TASK OBJECTIVE –
Restate the listing word for word; omit the images.
*** Begin section ***
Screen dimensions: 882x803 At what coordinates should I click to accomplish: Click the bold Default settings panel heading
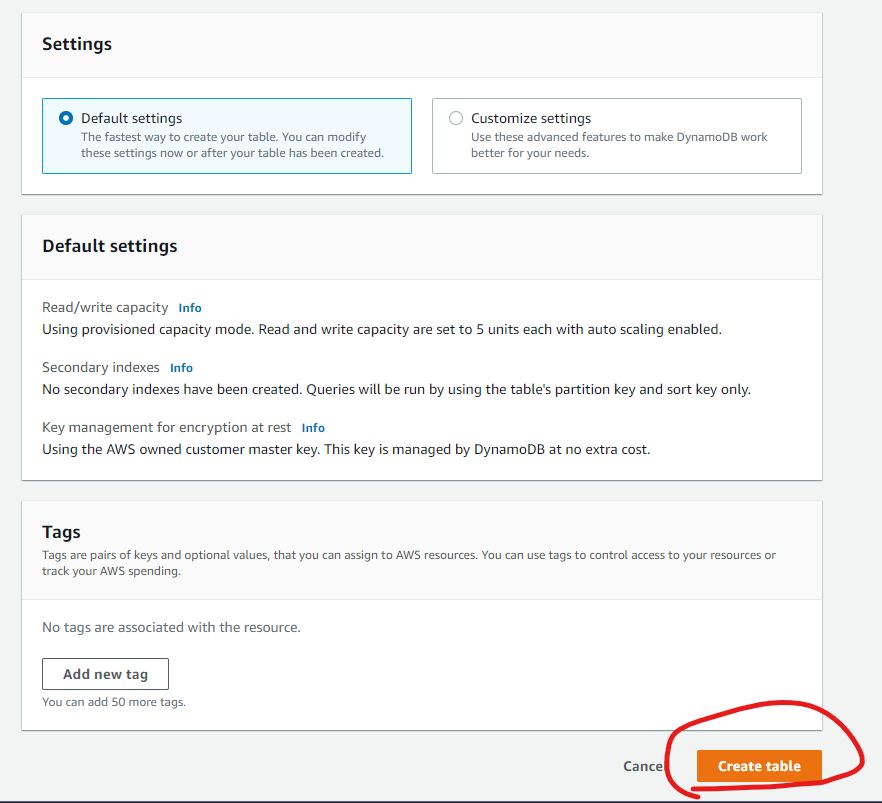click(x=110, y=246)
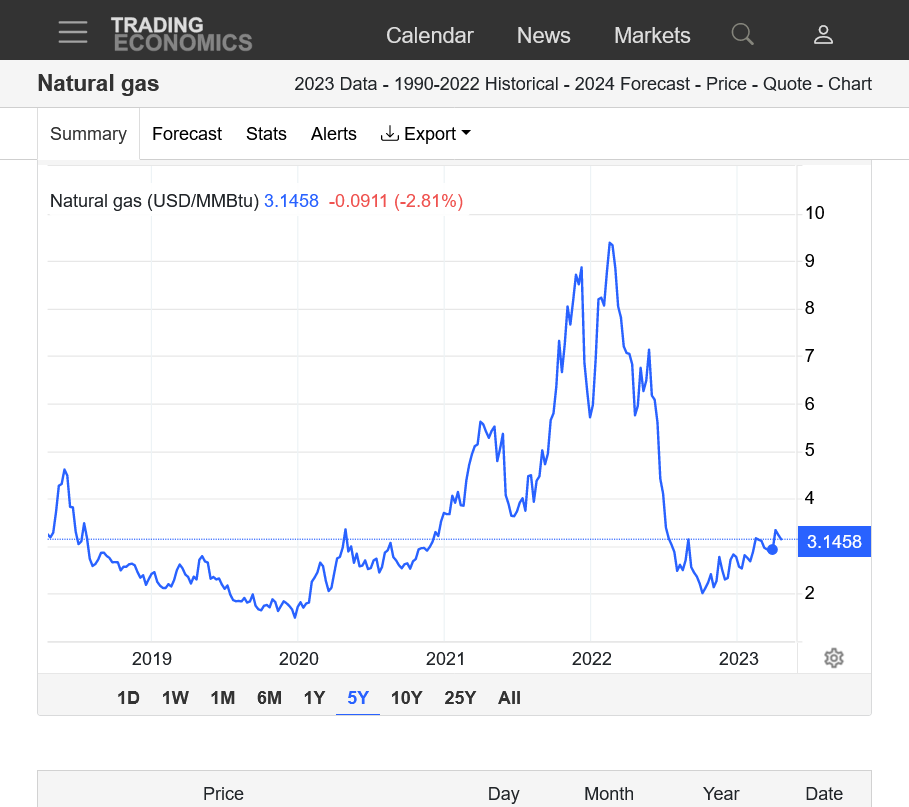This screenshot has height=807, width=909.
Task: Open News in top navigation
Action: 543,35
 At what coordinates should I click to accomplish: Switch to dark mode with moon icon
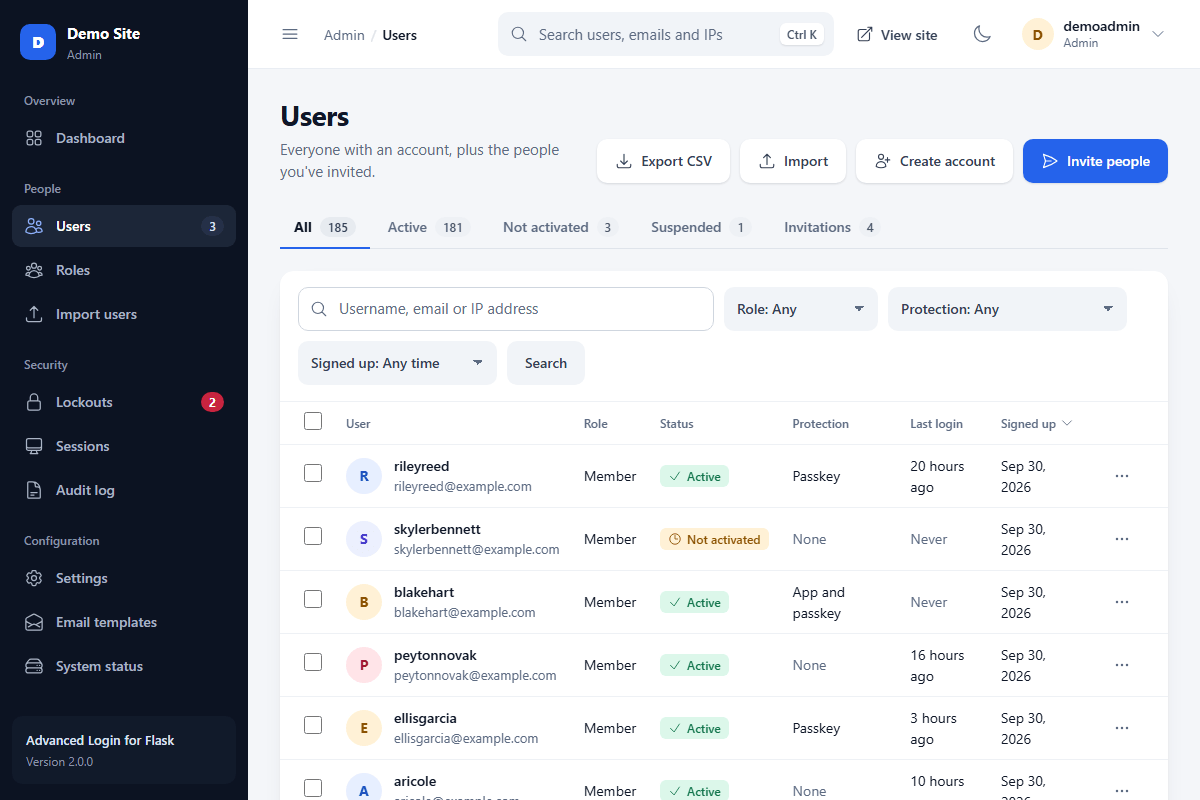[x=982, y=34]
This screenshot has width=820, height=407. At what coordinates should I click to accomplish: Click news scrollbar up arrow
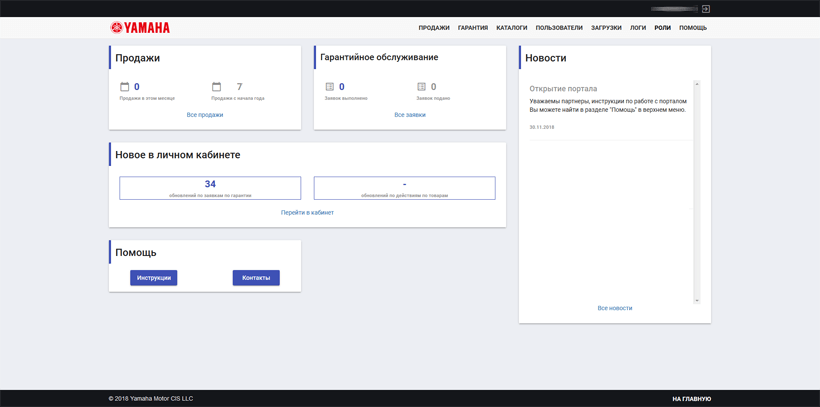tap(697, 84)
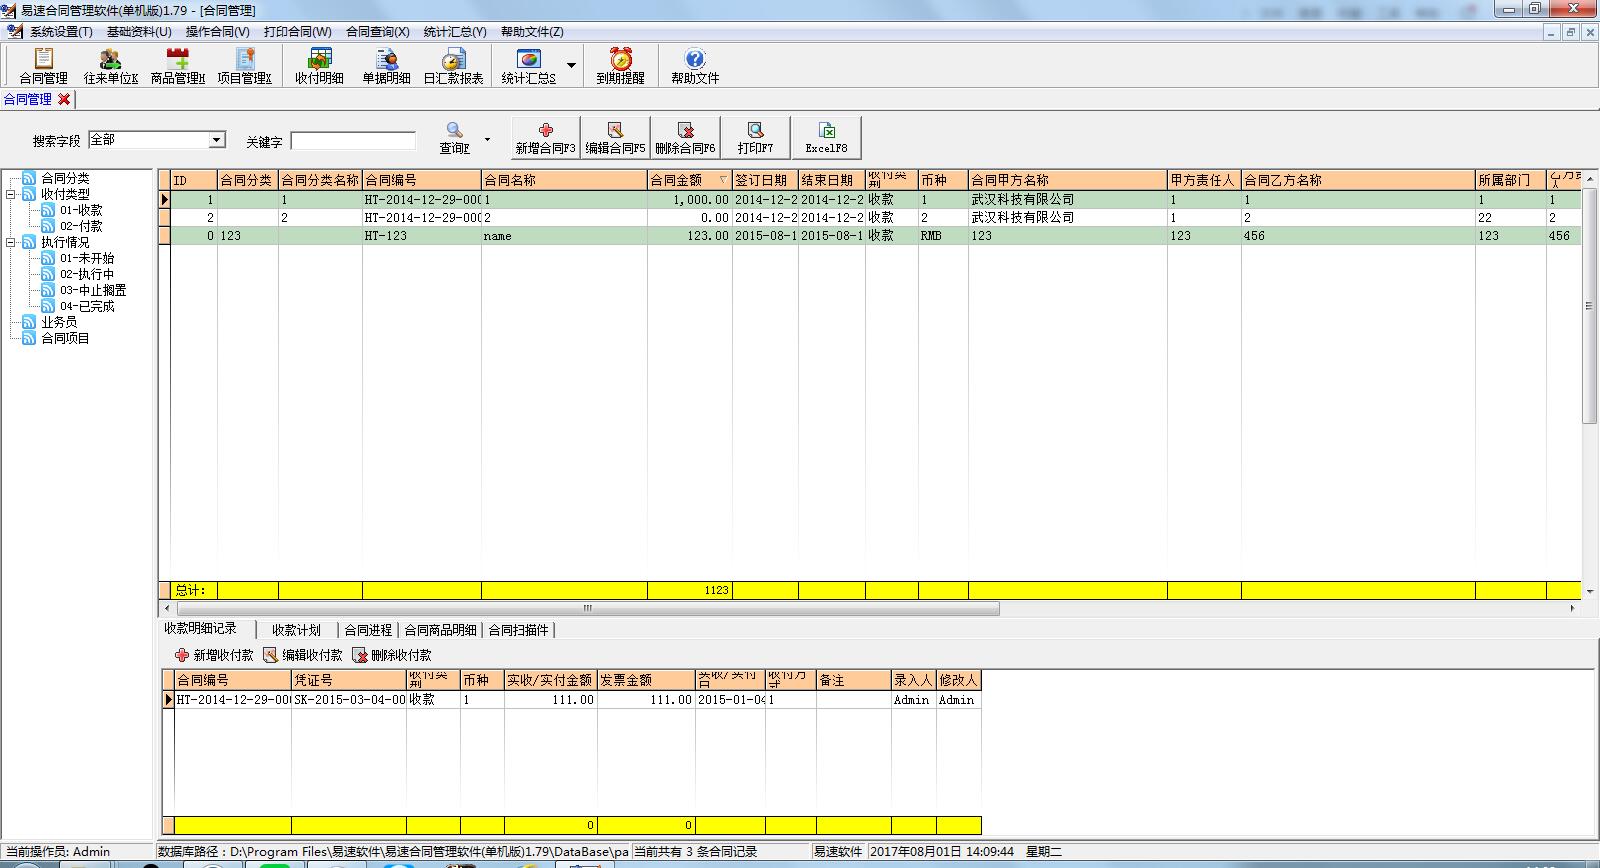This screenshot has height=868, width=1600.
Task: Export contracts with the Excel F8 button
Action: tap(826, 137)
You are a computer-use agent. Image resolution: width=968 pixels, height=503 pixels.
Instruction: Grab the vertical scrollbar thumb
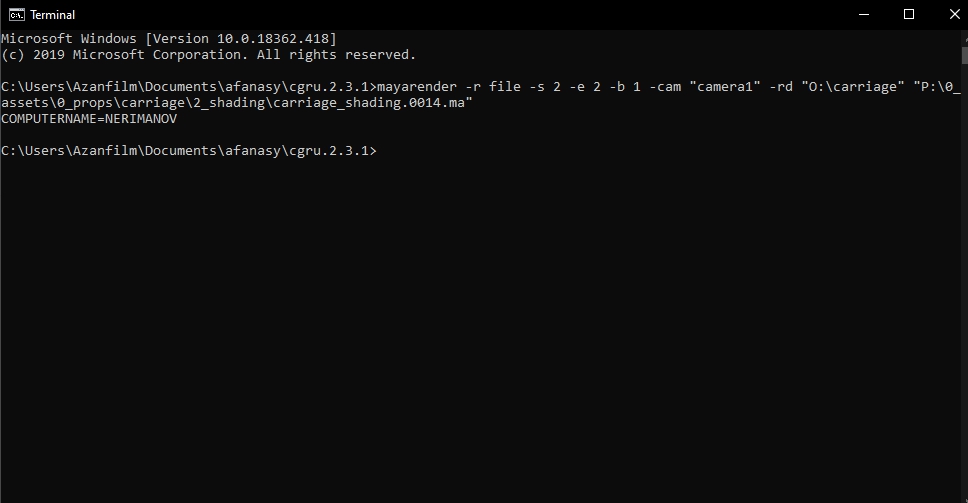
*** End section ***
EXPECTED ANSWER –
Screen dimensions: 882x803 At what coordinates should I click to accomplish: Click the bold Default settings panel heading
click(x=110, y=246)
This screenshot has height=807, width=909.
Task: Open News in top navigation
Action: 543,35
 At what coordinates should I click to accomplish: Switch to dark mode with moon icon
[x=982, y=34]
This screenshot has width=820, height=407. At what coordinates should I click to accomplish: Click news scrollbar up arrow
tap(697, 84)
This screenshot has height=868, width=1600.
Task: Export contracts with the Excel F8 button
Action: tap(826, 137)
You are a computer-use agent. Image resolution: width=968 pixels, height=503 pixels.
Instruction: Grab the vertical scrollbar thumb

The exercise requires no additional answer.